Pavement parking management research report

Publisher:Department for Transport
Publication type:Instructional
Published date: 10 October 2006
Mode/topic:Roads, Local authorities, Parking

Summary

This report presents case studies of British local authorities outside London who have dealt with pavement parking in a variety of ways. These measures include the use of public awareness campaigns, physical measures and pavement parking ban zones. Clearly pavement parking forms one element of parking management and in some of the case studies featured, measures for dealing with pavement parking are encompassed within a wider Transport Plan. In other cases, the problems caused by pavement parking have been dealt with in isolation.

Currently there is no nationwide ban on pavement parking due to the wide range of circumstances and locations where pavement parking occurs.

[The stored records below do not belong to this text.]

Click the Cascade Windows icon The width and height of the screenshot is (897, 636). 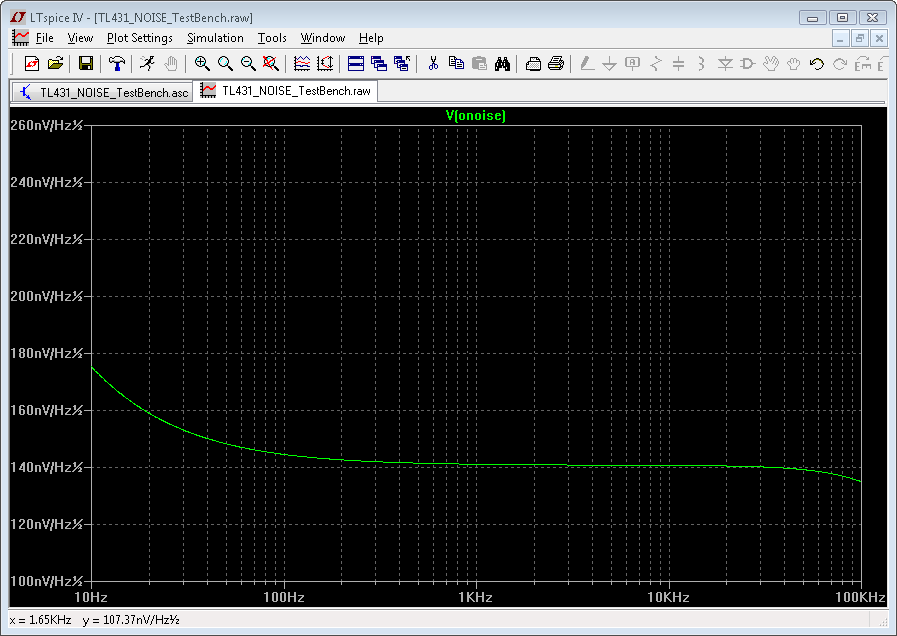coord(379,63)
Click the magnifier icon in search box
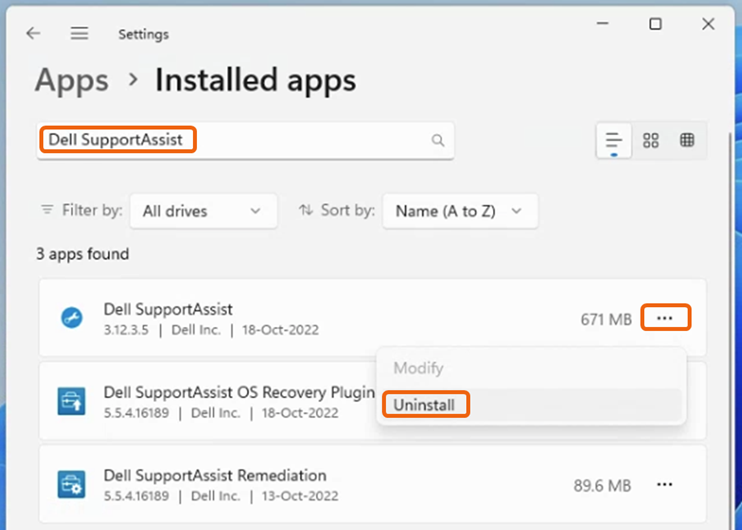 click(x=438, y=141)
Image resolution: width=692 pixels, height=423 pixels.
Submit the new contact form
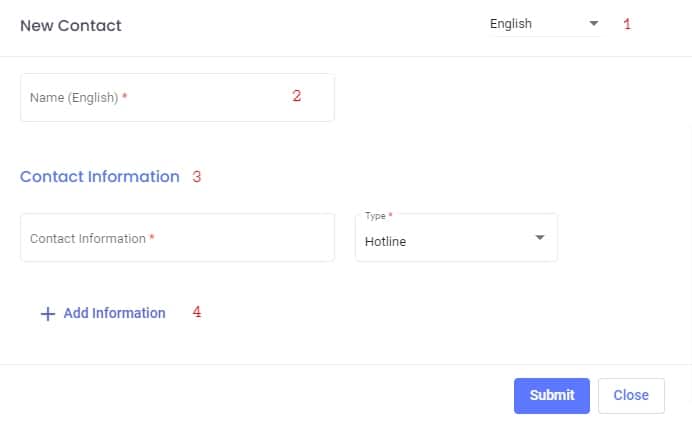tap(552, 395)
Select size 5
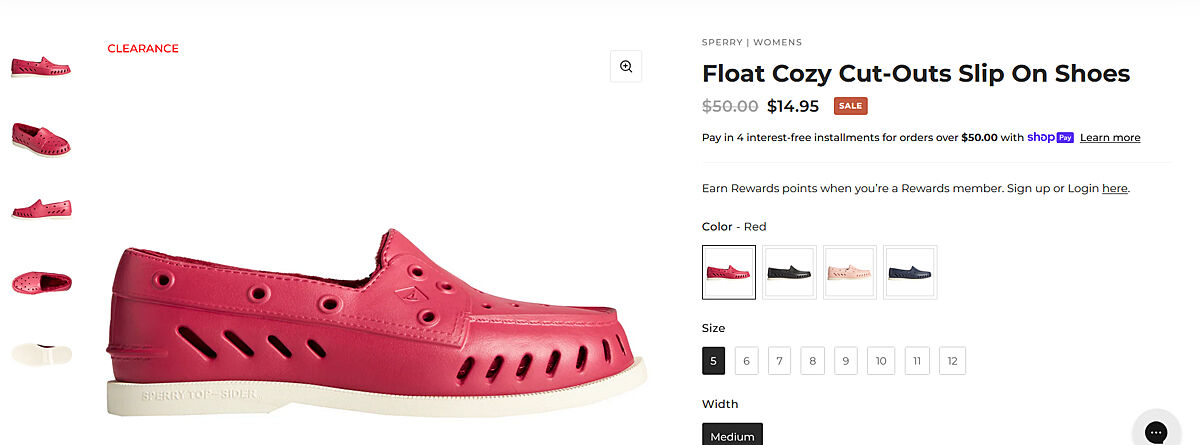 coord(714,361)
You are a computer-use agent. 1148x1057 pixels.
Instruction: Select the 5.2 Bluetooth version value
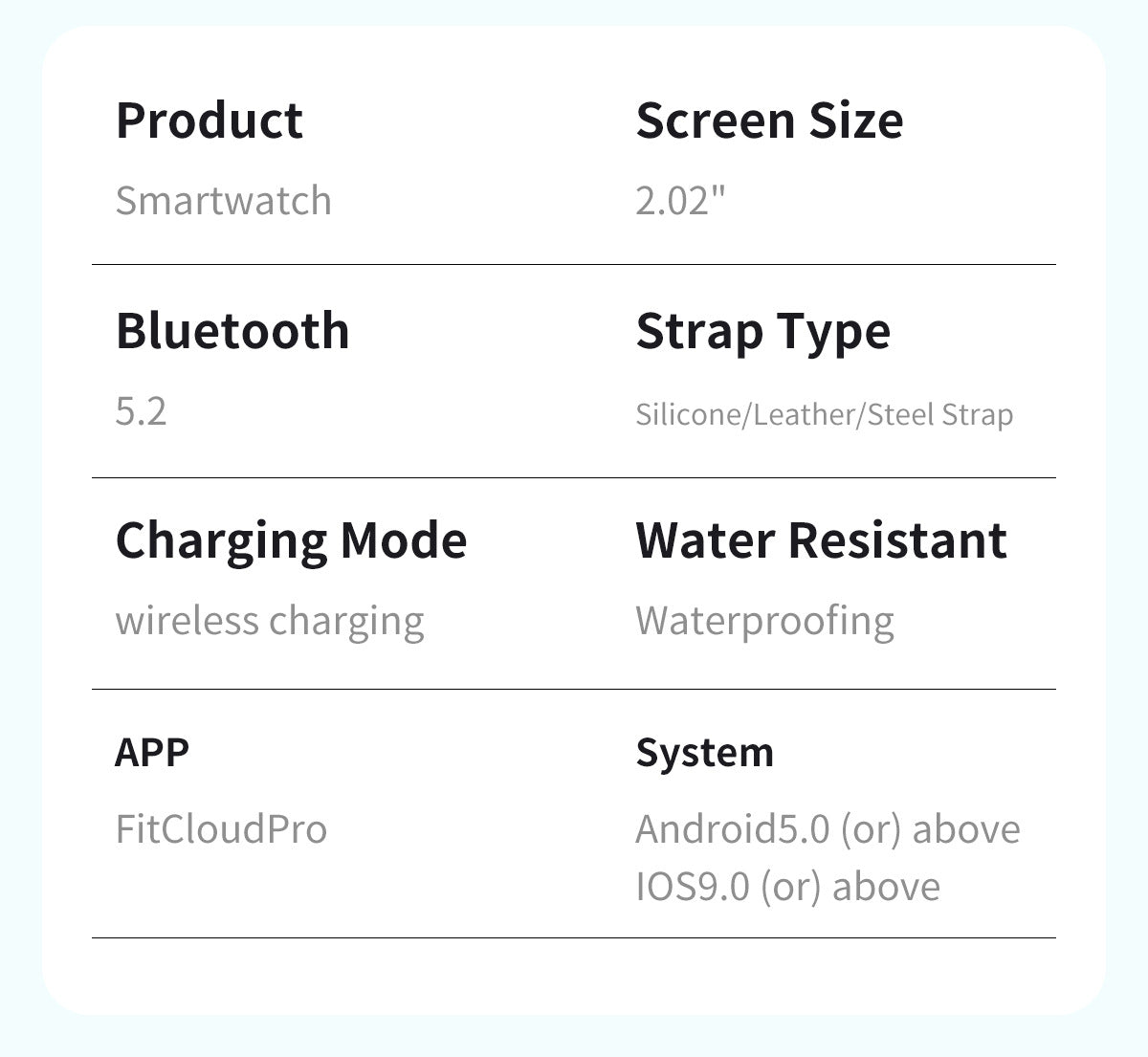point(141,411)
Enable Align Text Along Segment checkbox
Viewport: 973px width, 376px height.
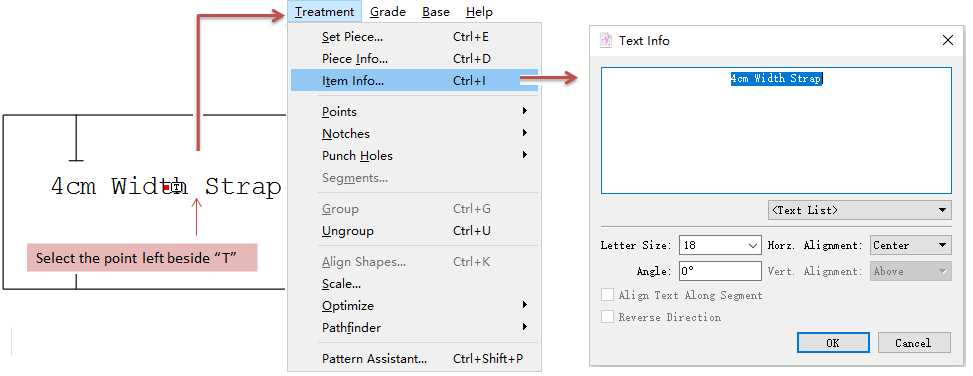pyautogui.click(x=608, y=295)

Therefore local authorities outside London may only regulate pavement parking through the implementation of specific Traffic Regulation Orders. In London, pavement parking is banned under the Greater London Council (General Powers) Act 1974. The police are able to regulate pavement parking, but only when a vehicle is deemed to be causing an obstruction.

In some locations, the implementation of waiting restrictions and the subsequent enforcement of these restrictions can deter pavement parking, although the use of waiting restrictions has not been highlighted in the case studies.

Note: For the purpose of this report, the term “pavement” is used to describe all areas that might be referred to as either the “pavement”, “verge”, “footpath” or “footway”.

Note: The case studies included within this report are examples of the measures taken by local authorities to deal with pavement parking, and the Department for Transport does not endorse these case studies as necessarily being of good practice on the basis of their inclusion within this report.